The Spring 2013 issue of Leadership Journal has an interesting article by Amie Streater entitled, “Why Give to the Local Church?”. Some of her observations are reproduced for you below.
There are lots of great ministries out there, but giving to your local church is still essential. With so many excellent causes to give to, why should people give to their local church?
The truth is no matter where you live, there’s no shortage of opportunities for Christians to give. Never have there been more charities and ministries spreading the gospel, feeding hungry children, digging wells, and providing medical services. Then there’s the local food pantry that always needs stocking, disaster-relief agencies asking for help, not to mention that someone is always pitching a sad story on Facebook, capped of course with a plea for everyone to help out “just a little.” Toss in a weak job market and tight budgets, and it’s easy to understand why people get giving fatigue.
This makes presenting the case for giving to the church all the more important. Outlined below are some of the reasons for giving to your local church.
- The church is a connection point for Christian living.
The employees, volunteers, and supporters of the Christian organizations in your city have one thing in common: they all go to church somewhere.
In our congregation, we feed them spiritually on Sunday mornings and physically throughout the week. We also serve as the hub for small groups, fellowship opportunities, and spiritual growth classes. We marry them, bury them, celebrate their anniversaries, pastor them through hardship, and live life with them.
Giving to the local church is not merely one good option among many. It’s an imperative for every Christian.
Church truly is a family.
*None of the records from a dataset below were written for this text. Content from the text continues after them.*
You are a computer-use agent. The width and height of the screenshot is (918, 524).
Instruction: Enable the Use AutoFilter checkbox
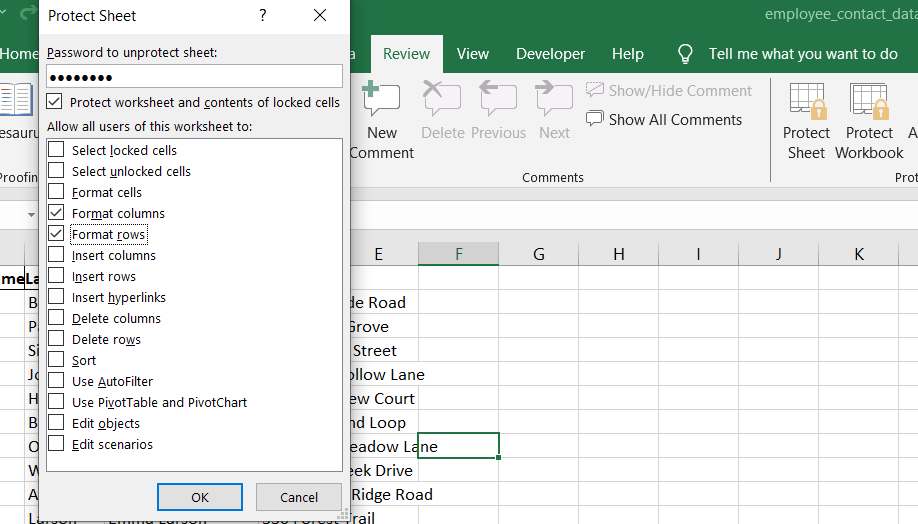(56, 381)
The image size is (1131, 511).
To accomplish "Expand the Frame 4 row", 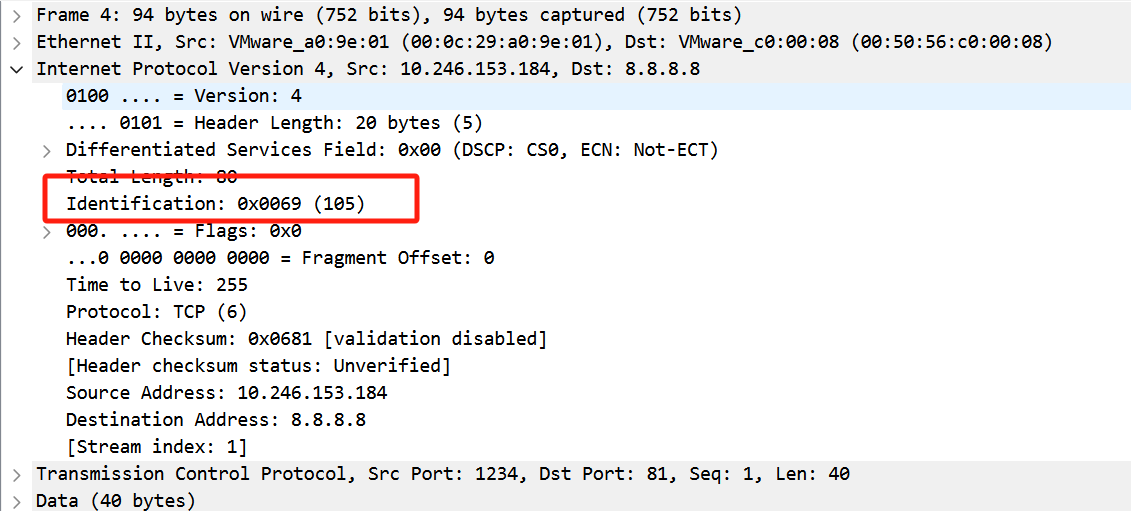I will pyautogui.click(x=16, y=15).
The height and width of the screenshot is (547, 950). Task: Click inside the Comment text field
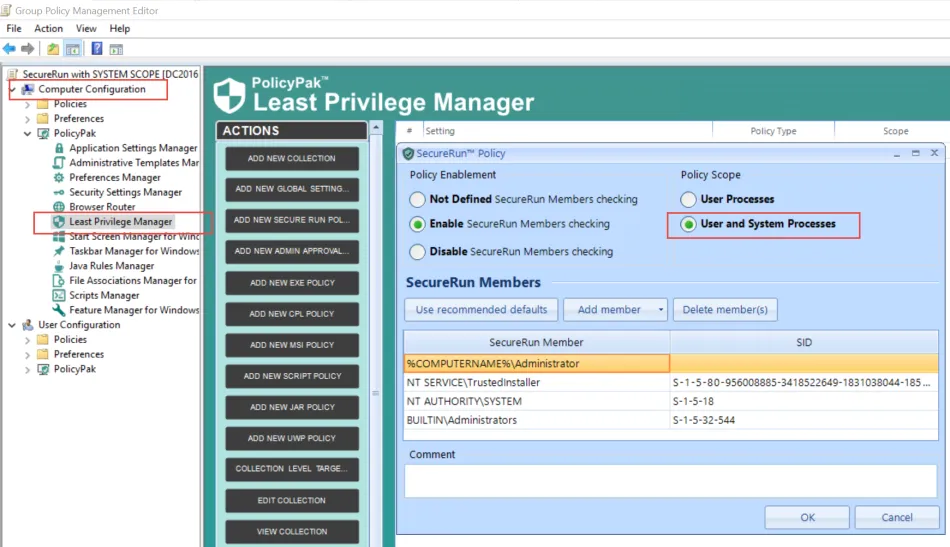click(x=671, y=481)

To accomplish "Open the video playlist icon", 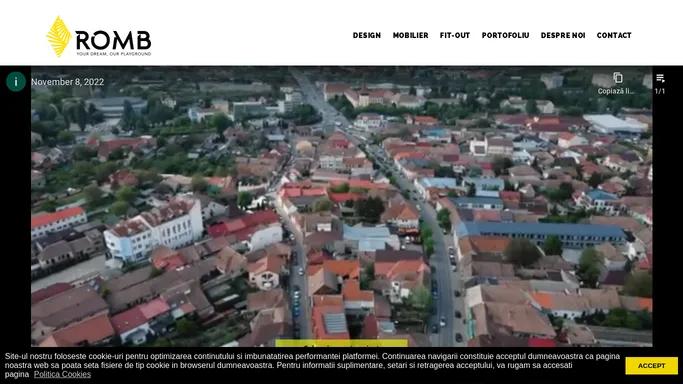I will [660, 78].
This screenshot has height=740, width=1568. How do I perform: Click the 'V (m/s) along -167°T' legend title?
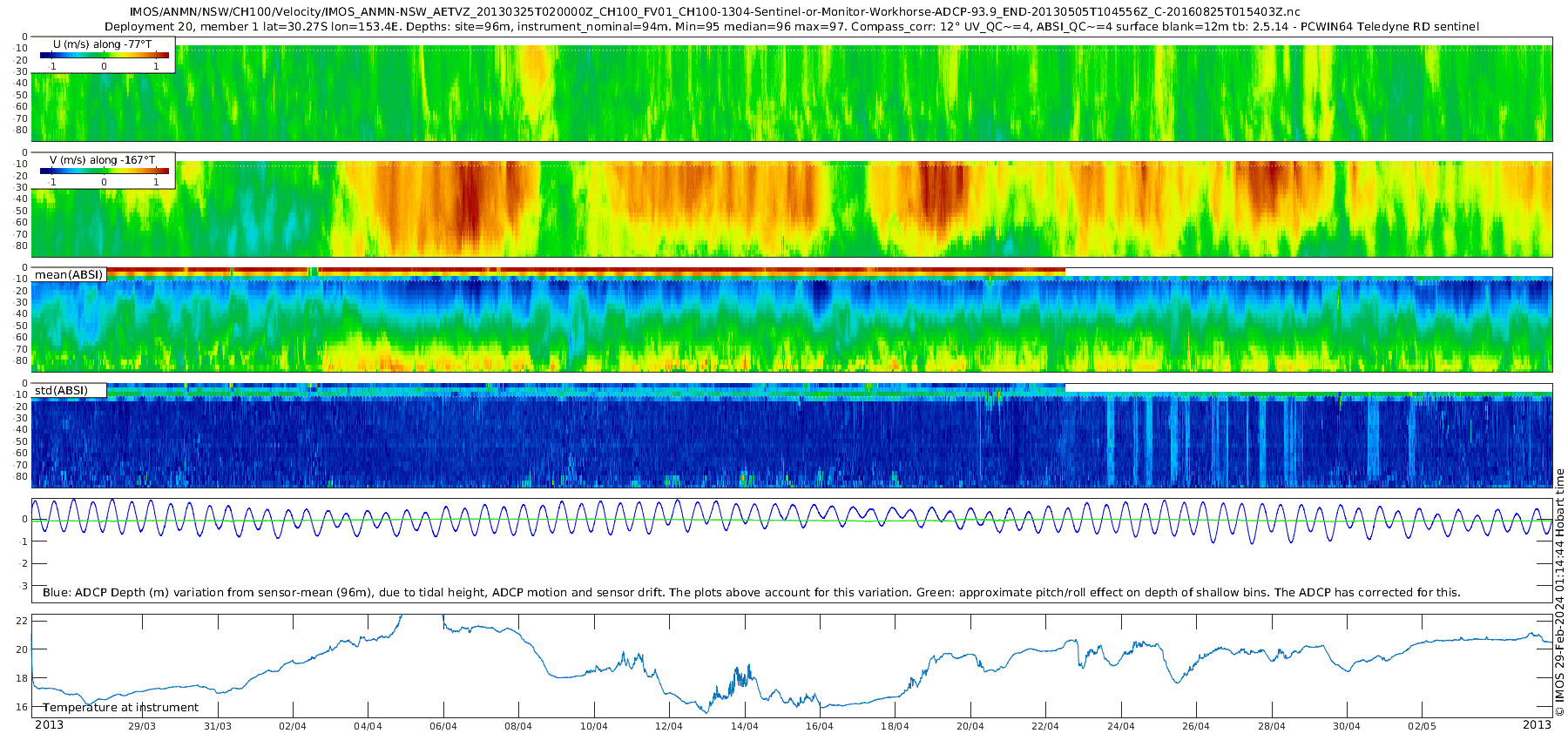coord(103,160)
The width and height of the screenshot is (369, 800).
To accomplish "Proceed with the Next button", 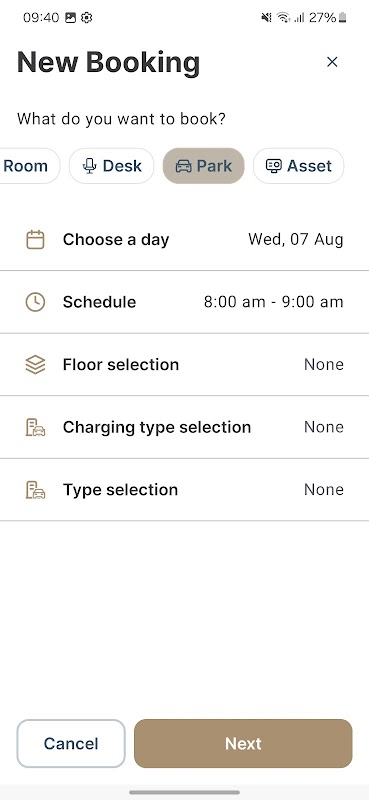I will 243,743.
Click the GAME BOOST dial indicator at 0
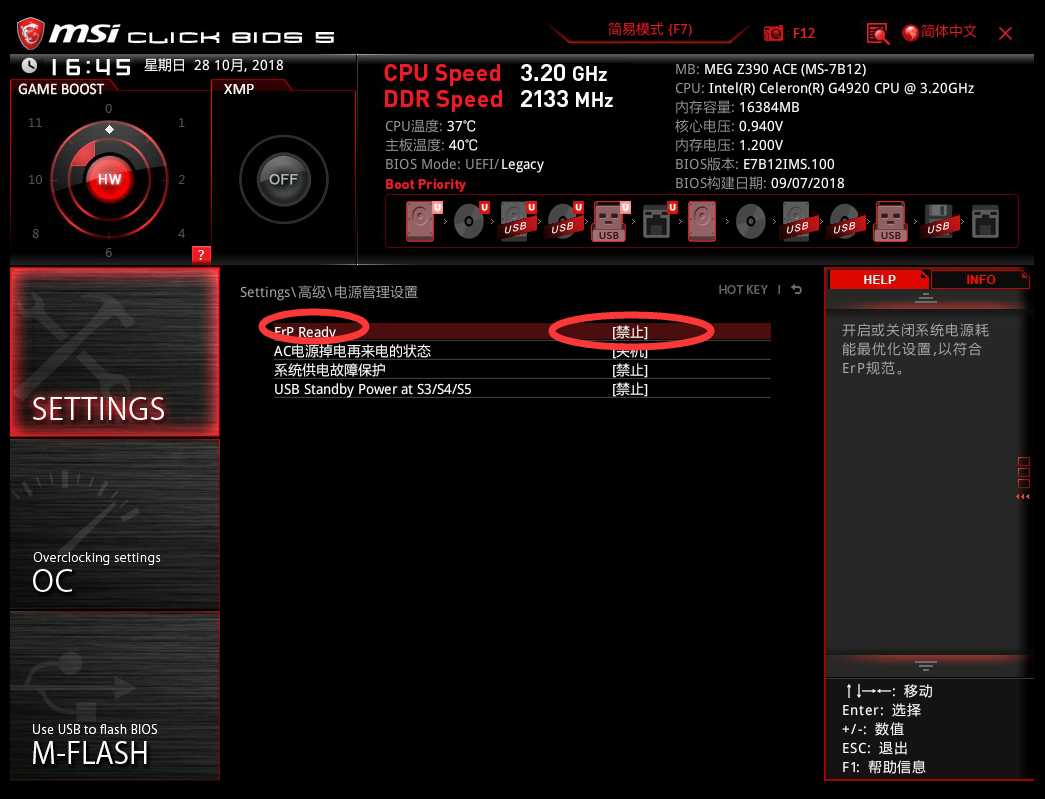This screenshot has width=1045, height=799. click(109, 129)
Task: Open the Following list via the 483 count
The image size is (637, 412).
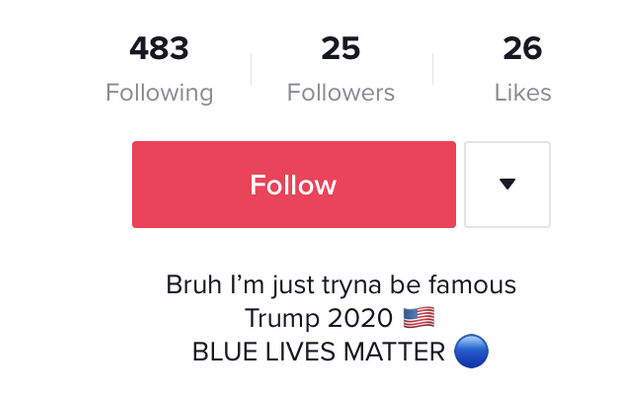Action: pos(159,48)

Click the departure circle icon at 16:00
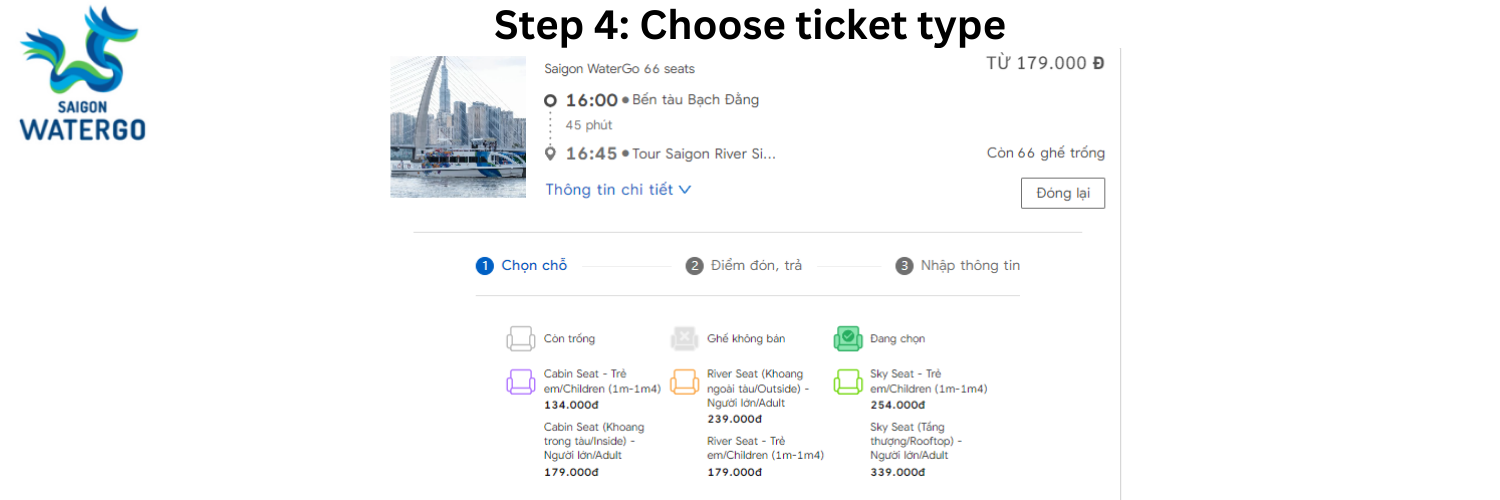(550, 100)
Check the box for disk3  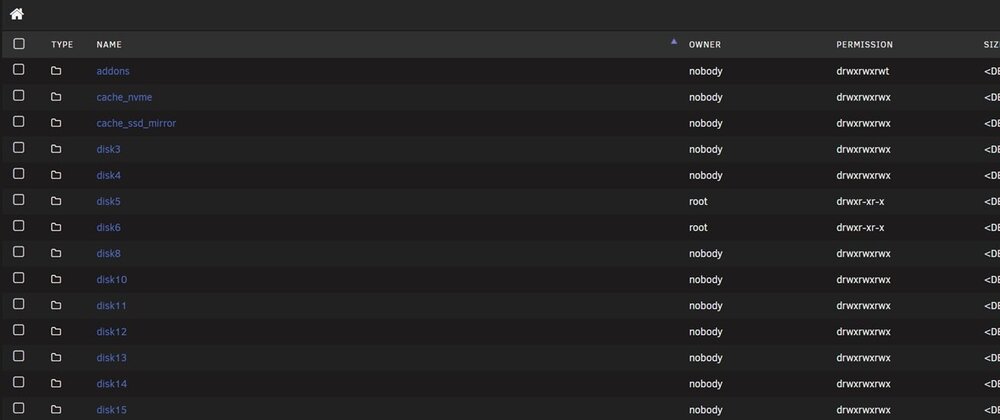pos(19,148)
The church is also a hub to connect ministry services. Chances are you’ve connected with people on your local church staff that have the same passions you do. Those people can be a great resource to help you direct your offerings (money given over and above your tithe) to organizations that best carry out the work you are passionate about.
- Churches help identify those in need.
If you have someone at your church who is responsible for giving out the money that goes to people in need, they can help you disseminate money to those who should really be receiving it. They can also prevent you from falling prey to a scam or from jumping on the latest Internet bandwagon.
Giving to the church is an excellent way to ensure that your money gets to the people most in need. They work to filter out the shifty sob stories from the genuine need so you know your gifts are going to those who truly need them.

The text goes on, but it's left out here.